Most Machine Learning algorithms cannot work with missing features, so let’s create a few functions to take care of them. We saw earlier that the total_bedrooms attribute has some missing values, so let’s fix this. You have three options:

* Get rid of the corresponding districts.

* Get rid of the whole attribute.

* Set the values to some value (zero, the mean, the median, etc.).

You can accomplish these easily using DataFrame’s dropna(), drop(), and fillna() methods:

`
housing.dropna(subset=["total_bedrooms"])    # option 1
housing.drop("total_bedrooms", axis=1)       # option 2
median = housing["total_bedrooms"].median()  # option 3
housing["total_bedrooms"].fillna(median, inplace=True)
`

Scikit-Learn provides a handy class to take care of missing values: SimpleImputer. Here is how to use it. First, you need to create a SimpleImputer instance, specifying that you want to replace each attribute’s missing values with the median of that attribute:



In [None]:
from sklearn.impute import SimpleImputer

imputer = SimpleImputer(strategy="median")

Since the median can only be computed on numerical attributes, you need to create a copy of the data without the text attribute ocean_proximity:

In [None]:
housing_num = housing.drop("ocean_proximity", axis=1)

Now you can fit the imputer instance to the training data using the fit() method:

In [None]:
imputer.fit(housing_num)

The imputer has simply computed the median of each attribute and stored the result in its statistics_ instance variable. Only the total_bedrooms attribute had missing values, but we cannot be sure that there won’t be any missing values in new data after the system goes live, so it is safer to apply the imputer to all the numerical attributes:

In [None]:
imputer.statistics_

In [None]:
housing_num.median().values  # Check above by calculating medians yourself

Now you can use this “trained” imputer to transform the training set by replacing missing values with the learned medians:

In [None]:
X = imputer.transform(housing_num)

The result is a plain NumPy array containing the transformed features. If you want to put it back into a pandas DataFrame, it’s simple:

In [None]:
housing_tr = pd.DataFrame(X, columns=housing_num.columns,
                          index=housing_num.index)

## Handling Text and Categorical Attributes

So far we have only dealt with numerical attributes, but now let’s look at text attributes. In this dataset, there is just one: the ocean_proximity attribute. Let’s look at its value for the first 10 instances:

In [None]:
housing_cat = housing[["ocean_proximity"]]
housing_cat.head(10)

It’s not arbitrary text: there are a limited number of possible values, each of which represents a category. So this attribute is a categorical attribute. Most Machine Learning algorithms prefer to work with numbers, so let’s convert these categories from text to numbers. For this, we can use Scikit-Learn’s OrdinalEncoder class

In [None]:
>>> from sklearn.preprocessing import OrdinalEncoder
>>> ordinal_encoder = OrdinalEncoder()
>>> housing_cat_encoded = ordinal_encoder.fit_transform(housing_cat)

Extracted information:
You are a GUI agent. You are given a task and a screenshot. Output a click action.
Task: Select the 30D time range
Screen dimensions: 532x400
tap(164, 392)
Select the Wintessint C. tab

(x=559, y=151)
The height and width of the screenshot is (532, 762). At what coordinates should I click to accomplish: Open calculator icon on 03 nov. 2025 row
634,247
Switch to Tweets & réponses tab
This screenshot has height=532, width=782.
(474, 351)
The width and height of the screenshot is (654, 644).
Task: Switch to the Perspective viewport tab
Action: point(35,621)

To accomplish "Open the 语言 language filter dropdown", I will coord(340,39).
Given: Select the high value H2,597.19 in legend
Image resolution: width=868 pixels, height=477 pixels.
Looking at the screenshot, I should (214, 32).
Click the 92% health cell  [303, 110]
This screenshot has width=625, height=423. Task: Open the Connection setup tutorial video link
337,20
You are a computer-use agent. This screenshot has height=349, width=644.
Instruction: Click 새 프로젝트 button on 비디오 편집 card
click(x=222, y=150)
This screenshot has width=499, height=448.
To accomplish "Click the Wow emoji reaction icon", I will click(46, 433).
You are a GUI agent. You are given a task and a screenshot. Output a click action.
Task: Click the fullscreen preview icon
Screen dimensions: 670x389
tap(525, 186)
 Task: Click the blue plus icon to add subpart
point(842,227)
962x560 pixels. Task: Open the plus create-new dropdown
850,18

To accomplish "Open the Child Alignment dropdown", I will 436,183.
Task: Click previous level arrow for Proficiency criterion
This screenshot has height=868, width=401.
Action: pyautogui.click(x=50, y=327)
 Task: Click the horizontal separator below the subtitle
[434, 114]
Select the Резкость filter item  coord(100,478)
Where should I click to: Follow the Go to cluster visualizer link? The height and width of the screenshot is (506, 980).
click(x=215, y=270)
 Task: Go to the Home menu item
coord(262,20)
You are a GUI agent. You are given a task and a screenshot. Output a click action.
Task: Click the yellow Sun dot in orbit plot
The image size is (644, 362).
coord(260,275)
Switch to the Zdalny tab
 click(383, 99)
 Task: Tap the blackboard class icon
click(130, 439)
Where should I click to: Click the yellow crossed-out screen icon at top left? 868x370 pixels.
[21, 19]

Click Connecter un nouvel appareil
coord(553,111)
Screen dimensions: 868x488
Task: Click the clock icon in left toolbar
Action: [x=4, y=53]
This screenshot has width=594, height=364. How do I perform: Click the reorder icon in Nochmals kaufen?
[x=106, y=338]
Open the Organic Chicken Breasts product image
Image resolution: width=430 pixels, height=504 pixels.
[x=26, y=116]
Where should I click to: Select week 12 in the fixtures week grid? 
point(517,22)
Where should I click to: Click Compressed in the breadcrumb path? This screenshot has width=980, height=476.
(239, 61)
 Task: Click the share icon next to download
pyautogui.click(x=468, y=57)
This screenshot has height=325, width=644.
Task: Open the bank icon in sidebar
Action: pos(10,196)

Set task 1:
Translate this sentence from the data-preparation tutorial into Spanish: "The result is a plain NumPy array containing the transformed features."
Set task 2:
Pick up the data-preparation tutorial after its final line of code and write the passage that follows.

Answer 1:
El resultado es un array simple de NumPy que contiene las características transformadas.

Answer 2:
>>> housing_cat_encoded[:10]

You can get the list of categories using the categories_ instance variable. It is a list containing a 1D array of categories for each categorical attribute (in this case, a list containing a single array since there is just one categorical attribute):

In [None]:
>>> ordinal_encoder.categories_

One issue with this representation is that ML algorithms will assume that two nearby values are more similar than two distant values. This may be fine in some cases (e.g., for ordered categories such as “bad,” “average,” “good,” and “excellent”), but it is obviously not the case for the ocean_proximity column (for example, categories 0 and 4 are clearly more similar than categories 0 and 1). To fix this issue, a common solution is to create one binary attribute per category: one attribute equal to 1 when the category is “<1H OCEAN” (and 0 otherwise), another attribute equal to 1 when the category is “INLAND” (and 0 otherwise), and so on. This is called one-hot encoding, because only one attribute will be equal to 1 (hot), while the others will be 0 (cold). The new attributes are sometimes called dummy attributes. Scikit-Learn provides a OneHotEncoder class to convert categorical values into one-hot vectors

In [None]:
>>> from sklearn.preprocessing import OneHotEncoder
>>> cat_encoder = OneHotEncoder()
>>> housing_cat_1hot = cat_encoder.fit_transform(housing_cat)
>>> housing_cat_1hot

Notice that the output is a SciPy sparse matrix, instead of a NumPy array. This is very useful when you have categorical attributes with thousands of categories. After one-hot encoding, we get a matrix with thousands of columns, and the matrix is full of 0s except for a single 1 per row. Using up tons of memory mostly to store zeros would be very wasteful, so instead a sparse matrix only stores the location of the nonzero elements. You can use it mostly like a normal 2D array, but if you really want to convert it to a (dense) NumPy array, just call the toarray() method:

In [None]:
>>> housing_cat_1hot.toarray()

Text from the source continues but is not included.